**DIRECTIONS**: Reproduce every one of the records below verbatim, preserving each line and its order without alteration.

**DATA RECORDS**:
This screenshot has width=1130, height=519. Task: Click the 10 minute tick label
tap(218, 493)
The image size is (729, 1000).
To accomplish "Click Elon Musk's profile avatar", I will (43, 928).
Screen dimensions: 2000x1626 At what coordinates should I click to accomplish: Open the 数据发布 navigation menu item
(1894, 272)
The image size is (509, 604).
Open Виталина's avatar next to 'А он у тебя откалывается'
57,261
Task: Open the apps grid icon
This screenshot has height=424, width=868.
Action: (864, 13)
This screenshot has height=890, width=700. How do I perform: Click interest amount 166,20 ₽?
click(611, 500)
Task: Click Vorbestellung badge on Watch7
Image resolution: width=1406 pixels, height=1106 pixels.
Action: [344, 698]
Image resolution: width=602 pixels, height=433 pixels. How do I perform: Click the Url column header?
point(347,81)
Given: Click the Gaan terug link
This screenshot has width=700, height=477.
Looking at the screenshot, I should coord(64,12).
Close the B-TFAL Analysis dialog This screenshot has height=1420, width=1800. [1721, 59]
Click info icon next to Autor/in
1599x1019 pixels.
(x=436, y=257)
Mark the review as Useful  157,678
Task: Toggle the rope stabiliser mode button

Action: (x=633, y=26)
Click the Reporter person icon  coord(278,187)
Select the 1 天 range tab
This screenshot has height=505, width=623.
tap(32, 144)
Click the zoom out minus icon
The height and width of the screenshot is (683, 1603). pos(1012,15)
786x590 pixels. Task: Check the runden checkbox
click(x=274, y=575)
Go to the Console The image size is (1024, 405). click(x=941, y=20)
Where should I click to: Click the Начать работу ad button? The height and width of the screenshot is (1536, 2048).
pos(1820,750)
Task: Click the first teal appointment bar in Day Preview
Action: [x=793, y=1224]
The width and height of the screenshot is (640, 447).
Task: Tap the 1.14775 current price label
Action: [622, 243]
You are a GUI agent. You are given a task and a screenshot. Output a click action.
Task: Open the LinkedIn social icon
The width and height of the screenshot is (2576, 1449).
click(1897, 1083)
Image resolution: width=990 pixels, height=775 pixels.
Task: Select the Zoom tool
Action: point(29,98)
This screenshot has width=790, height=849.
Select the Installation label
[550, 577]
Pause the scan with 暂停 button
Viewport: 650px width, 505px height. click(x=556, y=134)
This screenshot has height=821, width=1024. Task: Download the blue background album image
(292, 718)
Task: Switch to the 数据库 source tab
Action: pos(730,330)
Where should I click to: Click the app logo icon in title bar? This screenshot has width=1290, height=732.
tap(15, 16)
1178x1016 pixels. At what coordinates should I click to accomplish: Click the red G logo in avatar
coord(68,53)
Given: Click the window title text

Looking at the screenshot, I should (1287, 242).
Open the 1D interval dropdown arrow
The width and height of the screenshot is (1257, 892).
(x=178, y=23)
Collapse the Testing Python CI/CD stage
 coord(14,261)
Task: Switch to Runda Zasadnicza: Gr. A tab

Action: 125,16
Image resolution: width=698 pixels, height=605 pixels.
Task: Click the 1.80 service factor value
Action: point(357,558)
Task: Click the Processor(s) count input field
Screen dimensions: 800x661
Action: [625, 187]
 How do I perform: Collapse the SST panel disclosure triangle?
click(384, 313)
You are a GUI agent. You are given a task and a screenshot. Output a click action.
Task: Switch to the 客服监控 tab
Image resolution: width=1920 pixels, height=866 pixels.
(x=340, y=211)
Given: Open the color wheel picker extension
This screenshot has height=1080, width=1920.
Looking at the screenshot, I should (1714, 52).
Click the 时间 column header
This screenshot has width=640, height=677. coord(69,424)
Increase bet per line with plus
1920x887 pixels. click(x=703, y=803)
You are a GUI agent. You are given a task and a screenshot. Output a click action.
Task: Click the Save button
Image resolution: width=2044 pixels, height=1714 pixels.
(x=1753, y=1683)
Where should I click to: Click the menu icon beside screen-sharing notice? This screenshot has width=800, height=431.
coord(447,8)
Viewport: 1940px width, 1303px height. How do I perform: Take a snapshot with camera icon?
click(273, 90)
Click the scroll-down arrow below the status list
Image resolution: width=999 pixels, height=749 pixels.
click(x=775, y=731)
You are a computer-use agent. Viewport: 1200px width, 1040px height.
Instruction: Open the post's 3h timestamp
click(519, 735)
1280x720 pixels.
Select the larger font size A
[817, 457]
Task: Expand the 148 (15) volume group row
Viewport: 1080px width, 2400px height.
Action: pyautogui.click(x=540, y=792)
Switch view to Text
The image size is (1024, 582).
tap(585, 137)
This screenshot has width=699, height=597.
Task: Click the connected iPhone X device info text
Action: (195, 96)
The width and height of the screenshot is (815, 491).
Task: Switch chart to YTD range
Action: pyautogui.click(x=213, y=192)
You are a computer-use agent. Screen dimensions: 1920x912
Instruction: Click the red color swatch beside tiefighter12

**TASK SOLUTION**:
This screenshot has width=1130, height=519. Task: Click the 10 minute tick label
tap(218, 493)
The image size is (729, 1000).
To accomplish "Click Elon Musk's profile avatar", I will (43, 928).
Screen dimensions: 2000x1626 At what coordinates should I click to accomplish: Open the 数据发布 navigation menu item
(1894, 272)
The image size is (509, 604).
Open Виталина's avatar next to 'А он у тебя откалывается'
57,261
Task: Open the apps grid icon
This screenshot has height=424, width=868.
Action: (864, 13)
This screenshot has height=890, width=700. How do I perform: Click interest amount 166,20 ₽?
click(611, 500)
Task: Click Vorbestellung badge on Watch7
Image resolution: width=1406 pixels, height=1106 pixels.
Action: [344, 698]
Image resolution: width=602 pixels, height=433 pixels. How do I perform: Click the Url column header?
point(347,81)
Given: Click the Gaan terug link
This screenshot has width=700, height=477.
Looking at the screenshot, I should coord(64,12).
Close the B-TFAL Analysis dialog This screenshot has height=1420, width=1800. [1721, 59]
Click info icon next to Autor/in
1599x1019 pixels.
(x=436, y=257)
Mark the review as Useful  157,678
Task: Toggle the rope stabiliser mode button

Action: (x=633, y=26)
Click the Reporter person icon  coord(278,187)
Select the 1 天 range tab
This screenshot has height=505, width=623.
tap(32, 144)
Click the zoom out minus icon
The height and width of the screenshot is (683, 1603). pos(1012,15)
786x590 pixels. Task: Check the runden checkbox
click(x=274, y=575)
Go to the Console The image size is (1024, 405). click(x=941, y=20)
Where should I click to: Click the Начать работу ad button? The height and width of the screenshot is (1536, 2048).
pos(1820,750)
Task: Click the first teal appointment bar in Day Preview
Action: [x=793, y=1224]
The width and height of the screenshot is (640, 447).
Task: Tap the 1.14775 current price label
Action: [622, 243]
You are a GUI agent. You are given a task and a screenshot. Output a click action.
Task: Open the LinkedIn social icon
The width and height of the screenshot is (2576, 1449).
click(1897, 1083)
Image resolution: width=990 pixels, height=775 pixels.
Task: Select the Zoom tool
Action: point(29,98)
This screenshot has width=790, height=849.
Select the Installation label
[550, 577]
Pause the scan with 暂停 button
Viewport: 650px width, 505px height. click(x=556, y=134)
This screenshot has height=821, width=1024. Task: Download the blue background album image
(292, 718)
Task: Switch to the 数据库 source tab
Action: pos(730,330)
Where should I click to: Click the app logo icon in title bar? This screenshot has width=1290, height=732.
tap(15, 16)
1178x1016 pixels. At what coordinates should I click to accomplish: Click the red G logo in avatar
coord(68,53)
Given: Click the window title text

Looking at the screenshot, I should (1287, 242).
Open the 1D interval dropdown arrow
The width and height of the screenshot is (1257, 892).
(x=178, y=23)
Collapse the Testing Python CI/CD stage
 coord(14,261)
Task: Switch to Runda Zasadnicza: Gr. A tab

Action: 125,16
Image resolution: width=698 pixels, height=605 pixels.
Task: Click the 1.80 service factor value
Action: point(357,558)
Task: Click the Processor(s) count input field
Screen dimensions: 800x661
Action: [625, 187]
 How do I perform: Collapse the SST panel disclosure triangle?
click(384, 313)
You are a GUI agent. You are given a task and a screenshot. Output a click action.
Task: Switch to the 客服监控 tab
Image resolution: width=1920 pixels, height=866 pixels.
(x=340, y=211)
Given: Open the color wheel picker extension
This screenshot has height=1080, width=1920.
Looking at the screenshot, I should (1714, 52).
Click the 时间 column header
This screenshot has width=640, height=677. coord(69,424)
Increase bet per line with plus
1920x887 pixels. click(x=703, y=803)
You are a GUI agent. You are given a task and a screenshot. Output a click action.
Task: Click the Save button
Image resolution: width=2044 pixels, height=1714 pixels.
(x=1753, y=1683)
Where should I click to: Click the menu icon beside screen-sharing notice? This screenshot has width=800, height=431.
coord(447,8)
Viewport: 1940px width, 1303px height. How do I perform: Take a snapshot with camera icon?
click(273, 90)
Click the scroll-down arrow below the status list
Image resolution: width=999 pixels, height=749 pixels.
click(x=775, y=731)
You are a computer-use agent. Viewport: 1200px width, 1040px height.
Instruction: Open the post's 3h timestamp
click(519, 735)
1280x720 pixels.
Select the larger font size A
[817, 457]
Task: Expand the 148 (15) volume group row
Viewport: 1080px width, 2400px height.
Action: pyautogui.click(x=540, y=792)
Switch view to Text
The image size is (1024, 582).
tap(585, 137)
This screenshot has width=699, height=597.
Task: Click the connected iPhone X device info text
Action: (195, 96)
The width and height of the screenshot is (815, 491).
Task: Switch chart to YTD range
Action: pyautogui.click(x=213, y=192)
You are a computer-use agent. Screen dimensions: 1920x912
Instruction: Click the red color swatch beside tiefighter12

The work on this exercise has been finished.